Education Week is focusing on leadership at the district level for its second annual “Leading for Learning” special report. The key question is: What strategies should district leaders pursue to influence the quality of teaching and learning?

To answer that, we tell the stories of two school systems that re-established the role of the central office in guiding instructional improvement: the 10,000-student Gilroy Unified schools in California and the 26,000-student Clarksville-Montgomery County system in Tennessee.

The two districts—both of which work with the Stupski Foundation—have sought greater consistency across schools in content and teaching methods. They’ve created new ways for teachers to learn together and use student data. And, they’ve each seen more students succeed academically.

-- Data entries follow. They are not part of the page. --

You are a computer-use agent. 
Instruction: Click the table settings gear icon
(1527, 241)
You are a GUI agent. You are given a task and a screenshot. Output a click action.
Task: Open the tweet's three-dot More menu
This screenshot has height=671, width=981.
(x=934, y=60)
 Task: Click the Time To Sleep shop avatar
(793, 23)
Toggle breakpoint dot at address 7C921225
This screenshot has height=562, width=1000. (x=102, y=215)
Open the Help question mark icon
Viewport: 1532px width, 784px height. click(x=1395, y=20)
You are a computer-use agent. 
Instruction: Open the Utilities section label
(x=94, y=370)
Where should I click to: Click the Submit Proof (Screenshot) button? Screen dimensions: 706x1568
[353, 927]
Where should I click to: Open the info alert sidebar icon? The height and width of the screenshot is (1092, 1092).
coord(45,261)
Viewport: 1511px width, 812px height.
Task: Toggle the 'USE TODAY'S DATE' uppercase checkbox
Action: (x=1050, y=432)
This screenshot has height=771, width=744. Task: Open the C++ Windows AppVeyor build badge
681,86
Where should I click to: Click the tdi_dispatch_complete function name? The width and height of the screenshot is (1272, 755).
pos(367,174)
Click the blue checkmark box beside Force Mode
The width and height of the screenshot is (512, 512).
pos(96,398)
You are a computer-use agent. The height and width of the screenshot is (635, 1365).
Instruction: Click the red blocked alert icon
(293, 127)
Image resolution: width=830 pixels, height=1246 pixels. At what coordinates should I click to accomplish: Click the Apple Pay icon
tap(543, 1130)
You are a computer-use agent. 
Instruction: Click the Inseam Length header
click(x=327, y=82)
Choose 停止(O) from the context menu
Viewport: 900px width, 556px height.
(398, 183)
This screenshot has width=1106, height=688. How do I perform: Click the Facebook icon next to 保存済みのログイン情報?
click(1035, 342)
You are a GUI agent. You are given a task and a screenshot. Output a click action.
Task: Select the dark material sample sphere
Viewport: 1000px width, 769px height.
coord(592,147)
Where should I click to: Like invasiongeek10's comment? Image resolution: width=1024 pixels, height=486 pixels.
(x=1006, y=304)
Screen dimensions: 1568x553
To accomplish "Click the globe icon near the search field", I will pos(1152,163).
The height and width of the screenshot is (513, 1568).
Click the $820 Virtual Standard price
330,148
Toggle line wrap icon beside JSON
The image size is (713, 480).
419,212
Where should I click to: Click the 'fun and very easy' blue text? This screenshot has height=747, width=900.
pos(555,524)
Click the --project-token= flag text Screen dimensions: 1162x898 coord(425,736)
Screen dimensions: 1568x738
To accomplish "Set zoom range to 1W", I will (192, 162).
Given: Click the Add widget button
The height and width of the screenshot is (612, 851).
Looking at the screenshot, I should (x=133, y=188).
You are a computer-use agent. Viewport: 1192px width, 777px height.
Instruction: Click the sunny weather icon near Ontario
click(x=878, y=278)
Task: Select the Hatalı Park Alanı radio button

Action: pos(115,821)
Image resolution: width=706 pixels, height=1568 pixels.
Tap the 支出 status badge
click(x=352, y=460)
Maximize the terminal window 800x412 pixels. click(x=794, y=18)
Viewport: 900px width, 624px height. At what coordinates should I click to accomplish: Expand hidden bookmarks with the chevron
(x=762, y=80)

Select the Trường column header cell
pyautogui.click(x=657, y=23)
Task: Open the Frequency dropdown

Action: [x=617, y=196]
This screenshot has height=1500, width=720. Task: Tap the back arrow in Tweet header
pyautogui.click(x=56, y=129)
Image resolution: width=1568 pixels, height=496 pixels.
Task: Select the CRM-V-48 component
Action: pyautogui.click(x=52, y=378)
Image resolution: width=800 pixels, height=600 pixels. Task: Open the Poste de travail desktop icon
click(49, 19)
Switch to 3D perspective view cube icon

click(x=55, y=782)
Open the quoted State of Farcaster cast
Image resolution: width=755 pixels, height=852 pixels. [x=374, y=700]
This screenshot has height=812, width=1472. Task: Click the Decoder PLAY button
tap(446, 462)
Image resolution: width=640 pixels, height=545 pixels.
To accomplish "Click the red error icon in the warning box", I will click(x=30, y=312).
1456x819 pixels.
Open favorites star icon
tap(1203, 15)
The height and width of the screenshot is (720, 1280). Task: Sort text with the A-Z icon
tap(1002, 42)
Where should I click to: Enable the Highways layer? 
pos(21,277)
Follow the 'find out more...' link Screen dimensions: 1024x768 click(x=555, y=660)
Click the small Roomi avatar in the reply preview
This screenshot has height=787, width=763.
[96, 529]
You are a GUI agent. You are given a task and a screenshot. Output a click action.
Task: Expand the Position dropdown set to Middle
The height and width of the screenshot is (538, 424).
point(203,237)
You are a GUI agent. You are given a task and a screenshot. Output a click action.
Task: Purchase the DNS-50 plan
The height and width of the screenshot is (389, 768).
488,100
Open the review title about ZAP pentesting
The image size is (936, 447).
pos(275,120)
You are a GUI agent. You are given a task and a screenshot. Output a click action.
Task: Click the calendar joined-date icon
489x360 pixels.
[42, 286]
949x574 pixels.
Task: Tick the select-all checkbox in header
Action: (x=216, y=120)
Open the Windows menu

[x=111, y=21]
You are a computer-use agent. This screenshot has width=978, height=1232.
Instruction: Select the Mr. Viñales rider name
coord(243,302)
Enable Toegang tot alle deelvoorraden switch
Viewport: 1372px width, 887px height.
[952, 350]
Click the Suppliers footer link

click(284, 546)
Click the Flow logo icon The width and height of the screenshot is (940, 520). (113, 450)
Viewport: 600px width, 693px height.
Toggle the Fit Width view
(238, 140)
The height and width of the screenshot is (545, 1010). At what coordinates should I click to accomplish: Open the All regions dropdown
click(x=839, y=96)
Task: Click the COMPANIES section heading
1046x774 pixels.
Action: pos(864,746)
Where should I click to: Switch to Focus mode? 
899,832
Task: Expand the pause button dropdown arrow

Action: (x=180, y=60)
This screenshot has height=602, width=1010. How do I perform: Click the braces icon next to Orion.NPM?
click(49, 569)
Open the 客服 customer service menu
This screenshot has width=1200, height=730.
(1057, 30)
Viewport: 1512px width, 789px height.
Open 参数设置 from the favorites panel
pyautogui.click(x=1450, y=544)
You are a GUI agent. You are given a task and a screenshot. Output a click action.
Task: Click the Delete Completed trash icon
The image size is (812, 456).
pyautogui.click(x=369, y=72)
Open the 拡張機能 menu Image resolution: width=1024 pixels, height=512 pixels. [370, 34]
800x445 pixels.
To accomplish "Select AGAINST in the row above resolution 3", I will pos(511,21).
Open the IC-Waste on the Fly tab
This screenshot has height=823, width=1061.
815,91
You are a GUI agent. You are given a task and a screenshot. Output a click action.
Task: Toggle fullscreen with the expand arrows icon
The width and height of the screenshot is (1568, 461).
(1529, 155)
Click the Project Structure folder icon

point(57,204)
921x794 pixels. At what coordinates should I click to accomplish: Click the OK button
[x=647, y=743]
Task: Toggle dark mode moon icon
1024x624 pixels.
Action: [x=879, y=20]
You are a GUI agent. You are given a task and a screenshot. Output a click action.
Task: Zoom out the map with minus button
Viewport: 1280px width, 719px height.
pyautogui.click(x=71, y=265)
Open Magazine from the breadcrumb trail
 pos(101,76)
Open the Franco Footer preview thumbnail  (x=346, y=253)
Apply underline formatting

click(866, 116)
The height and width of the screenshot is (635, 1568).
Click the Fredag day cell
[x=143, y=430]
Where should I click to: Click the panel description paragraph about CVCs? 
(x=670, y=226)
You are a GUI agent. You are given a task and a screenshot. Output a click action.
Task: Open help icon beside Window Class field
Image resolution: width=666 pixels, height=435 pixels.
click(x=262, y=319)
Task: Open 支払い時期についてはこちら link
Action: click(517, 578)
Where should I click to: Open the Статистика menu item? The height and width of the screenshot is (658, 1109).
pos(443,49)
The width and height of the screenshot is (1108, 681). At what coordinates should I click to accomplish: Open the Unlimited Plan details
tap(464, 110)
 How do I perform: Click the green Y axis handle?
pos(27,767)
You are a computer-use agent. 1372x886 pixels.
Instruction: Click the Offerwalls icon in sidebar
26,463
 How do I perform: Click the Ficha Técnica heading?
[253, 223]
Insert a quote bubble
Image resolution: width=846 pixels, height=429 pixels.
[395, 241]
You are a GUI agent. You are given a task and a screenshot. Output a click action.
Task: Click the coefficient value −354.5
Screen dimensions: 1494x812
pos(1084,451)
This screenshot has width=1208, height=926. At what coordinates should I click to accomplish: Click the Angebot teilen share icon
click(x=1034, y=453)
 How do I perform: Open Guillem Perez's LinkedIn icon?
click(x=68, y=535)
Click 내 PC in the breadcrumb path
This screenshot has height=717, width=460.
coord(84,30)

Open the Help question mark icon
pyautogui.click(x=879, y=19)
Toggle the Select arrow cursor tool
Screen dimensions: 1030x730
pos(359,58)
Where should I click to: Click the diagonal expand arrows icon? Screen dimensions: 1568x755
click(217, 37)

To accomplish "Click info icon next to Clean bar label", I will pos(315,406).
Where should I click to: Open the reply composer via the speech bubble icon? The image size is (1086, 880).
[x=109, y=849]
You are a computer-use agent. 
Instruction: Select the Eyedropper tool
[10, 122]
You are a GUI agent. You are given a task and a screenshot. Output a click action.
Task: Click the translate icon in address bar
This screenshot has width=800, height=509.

To get a sense of how widespread such approaches are, the Education Week Research Center also commissioned a poll of superintendents that asked what practices they use to improve instruction. The results show district leaders across the country embracing many of the strategies employed in Gilroy and Clarksville-Montgomery County.

True, districts still reflect a range of approaches. Some are more explicit in telling schools what instruction should look like—a method that some are now calling “managed instruction.” Others prefer to set broader boundaries and then step in where they see problems.

Many experts see the growing assertiveness of district leaders as a natural consequence of the movement for higher academic standards that has dominated education policymaking for more than a decade. It’s too much, they say, to presume that every school has within it the capacity to bring its students to the levels of achievement now demanded of them.

“When you have a policy environment now that expects change to occur at scale, that means that districts have to improve all schools, essentially simultaneously,” says Warren Simmons, the executive director of the Annenberg Institute for School Reform, located in Providence, R.I.

Tellingly, the Bill & Melinda Gates Foundation—one of the strongest promoters of designs for small schools—has drafted a new white paper arguing that schools are most likely to succeed if they’re part of a supportive district, or, in the case of charter schools, part of a larger network of schools.

“We’ve spent over a billion dollars on almost 2,000 schools, and what we found is that most people don’t know what to do, and how to do it,” says Tom Vander Ark, the executive director for education at the Seattle-based foundation.

Mounting evidence suggests that effective schools are most often found in districts with strong systemwide guidance. In 2002, the Council of the Great City Schools identified some parallels among improving districts in an influential report, “Foundations for Success.”

The council described strategies employed in Charlotte-Mecklenburg, N.C.; Houston; Sacramento, Calif.; and the subset of schools in New York City then known as the Chancellor’s District.

Each district had a common curriculum, and had set up training and monitoring systems to ensure consistent approaches toward instruction across schools. The districts also made frequent use of student-performance data to inform educators’ decisions.

“You have to take responsibility for the overall instructional program,” says Michael D. Casserly, the executive director of the Washington-based council, “rather than just abandon that to the individual schools without providing direction, technical assistance, or professional development, and just hoping for the best.”

Chrys Dougherty, the director of research at the National Center for Educational Accountability, says much the same is true in most of the districts named as finalists and winners for the annual Broad Prize for Urban Education, which recognizes improved student performance.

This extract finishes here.